Overall survival benefit of pembrolizumab plus chemoradiotherapy for patients with high-risk locally advanced cervical cancer

Abstract

The addition of pembrolizumab to chemoradiotherapy for patients with high-risk locally advanced cervical cancer significantly improved overall survival (OS), according to the second interim analysis of the phase 3 KEYNOTE-A18 trial published in The Lancet.¹

The finding provides further support for adding pembrolizumab to chemoradiotherapy in this setting, and it builds on previously reported results showing a significant improvement in progression-free survival.² These latter findings resulted in the US Food and Drug Administration’s approval of this regimen for patients with high-risk, International Federation of Gynecology and Obstetrics (FIGO) 2014 stage III–IVA cervical cancer.³

Domenica Lorusso, MD, PhD, director of the Gynecological Oncology Unit at Humanitas Hospital San Pio X in Milan, Italy, and lead author of the study, first presented the results at the 2024 annual meeting of the European Society for Medical Oncology.⁴

At a median follow-up of 29.9 months, the 36-month OS rate was 82.6% for patients treated with pembrolizumab and chemoradiotherapy and 74.8% for patients treated with chemoradiotherapy alone, with a hazard ratio (HR) for death of 0.67 (95% CI, 0.50–0.90; p = .004).

The trial included 1060 newly diagnosed patients with high-risk locally advanced cervical cancer randomized 1:1 to five cycles of pembrolizumab (200 mg) with concurrent chemoradiotherapy followed by 15 cycles of pembrolizumab (400 mg) (the investigational arm) or five cycles of a placebo with concurrent chemoradiotherapy followed by 15 cycles of a placebo (the control arm). Chemoradiotherapy included five cycles of cisplatin (40 mg/m²) once weekly plus external-beam radiotherapy followed by brachytherapy.

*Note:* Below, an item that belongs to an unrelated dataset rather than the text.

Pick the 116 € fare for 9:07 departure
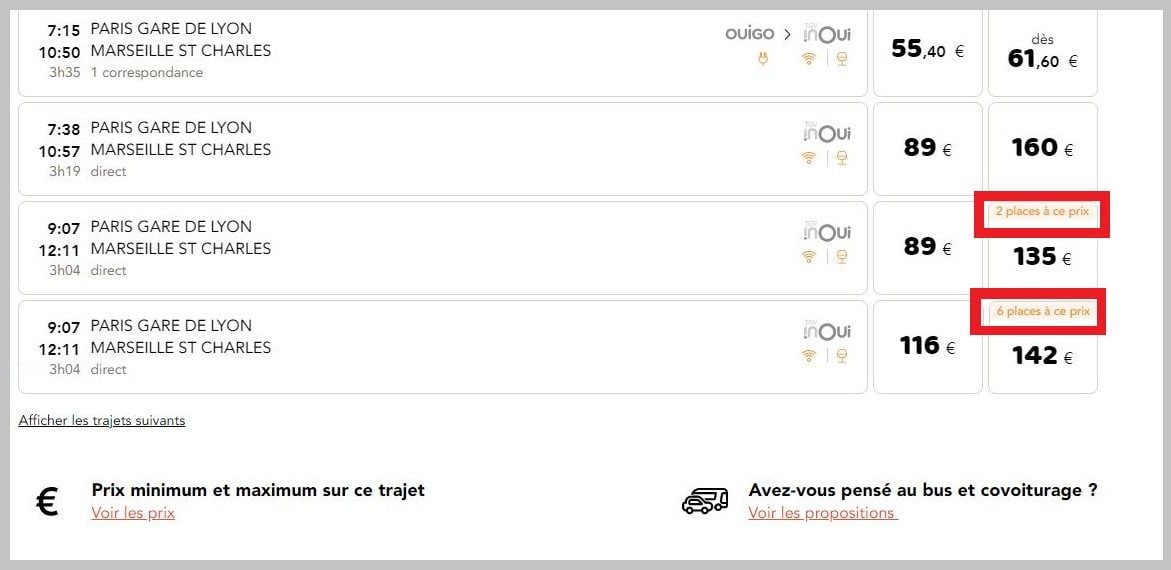This screenshot has width=1171, height=570. coord(928,347)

At the time of randomization, patients were stratified by the planned type of external-beam radiotherapy (intensity-modulated radiotherapy [IMRT] or volumetric modulated arc therapy [VMAT] vs. non-IMRT or non-VMAT), the stage of cervical cancer at screening, and the planned total radiotherapy dose (<70 vs. ≥70 Gy).

The benefit of adding pembrolizumab to chemoradiotherapy generally was consistent among prespecified subgroups. For example, the HR for death was 0.89 (95% CI, 0.55–1.44) for patients at FIGO stages IB2–IIB and 0.57 (95% CI, 0.39–0.83) for patients at FIGO stages III–IVA.

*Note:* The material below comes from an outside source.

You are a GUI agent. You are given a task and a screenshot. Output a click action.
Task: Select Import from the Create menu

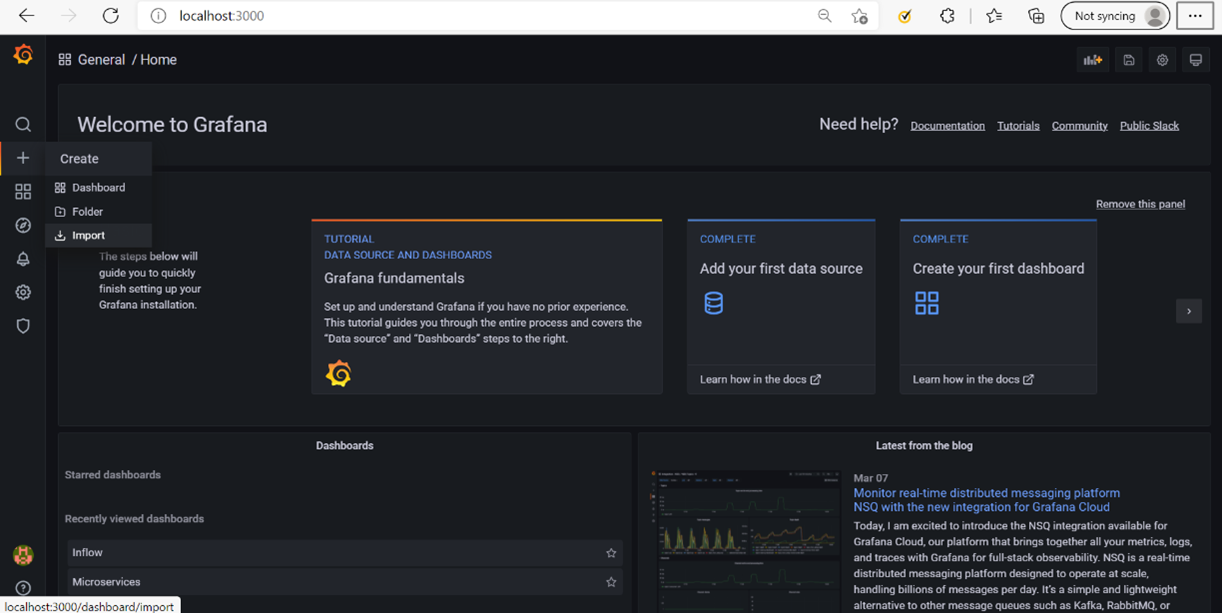[x=88, y=236]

Grade 3 or higher treatment-related adverse events were seen in 78% and 70% of the patients in the investigational and placebo arms, respectively. The most common event was anemia, with decreases in both white blood cell counts and neutrophil counts. Potential immune-mediated adverse events occurred in 39% and 17% of the patients, respectively.

“In the context of modern and high-quality radiotherapy that is curative in 75% of patients, the addition of pembrolizumab further increases overall survival by 8%,” says Dr Lorusso. “This should be considered the next standard of care.”